Task input →
■ ■ ■ ■

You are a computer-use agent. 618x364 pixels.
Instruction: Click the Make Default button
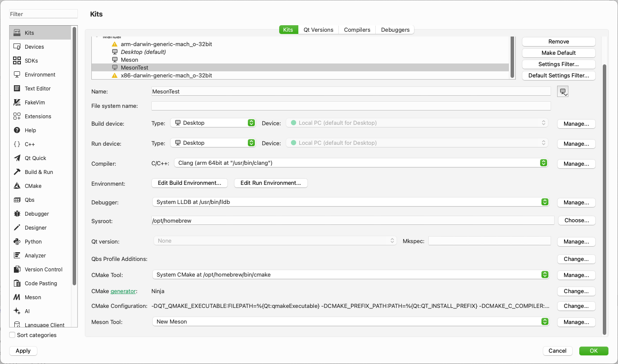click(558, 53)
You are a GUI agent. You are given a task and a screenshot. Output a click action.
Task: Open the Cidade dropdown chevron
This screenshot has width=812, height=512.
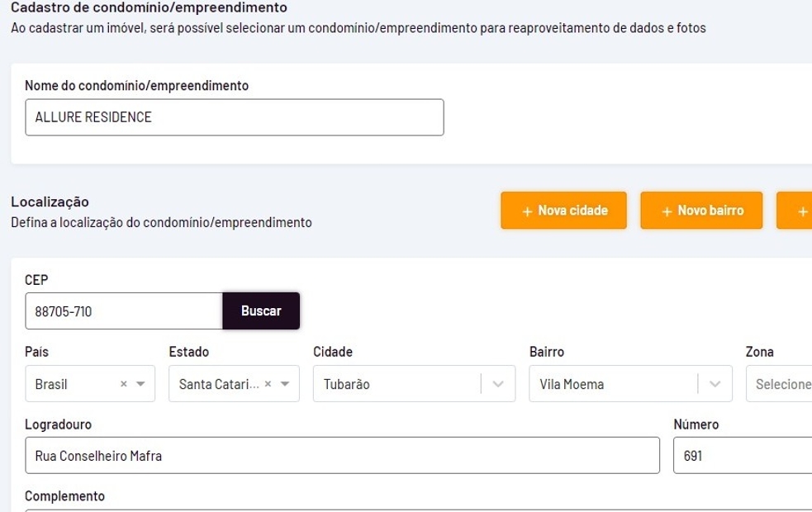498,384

■ ■ ■ ■

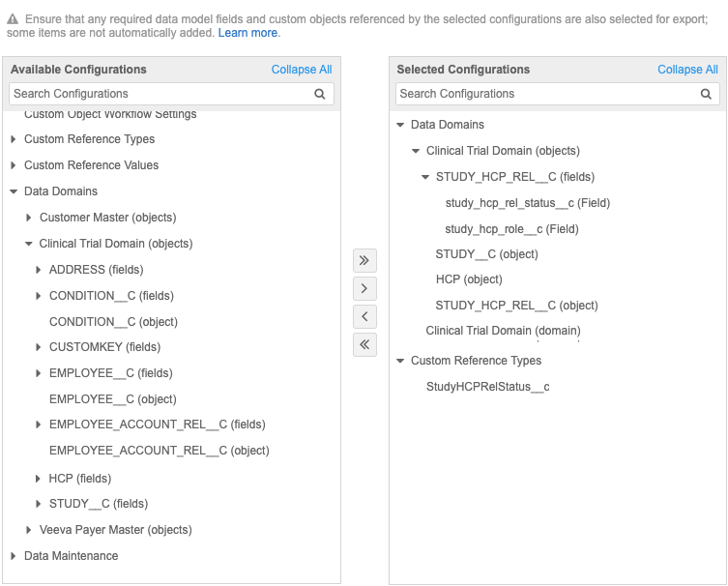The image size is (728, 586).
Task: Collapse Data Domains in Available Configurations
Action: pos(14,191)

■ ■ ■ ■

Brief →
Your task is to copy each line of the listing that holds the word "agent".

Finished task →
You are a computer-use agent. 618x364 pixels.
You are a GUI agent. You are given a task and a screenshot. Output a click action.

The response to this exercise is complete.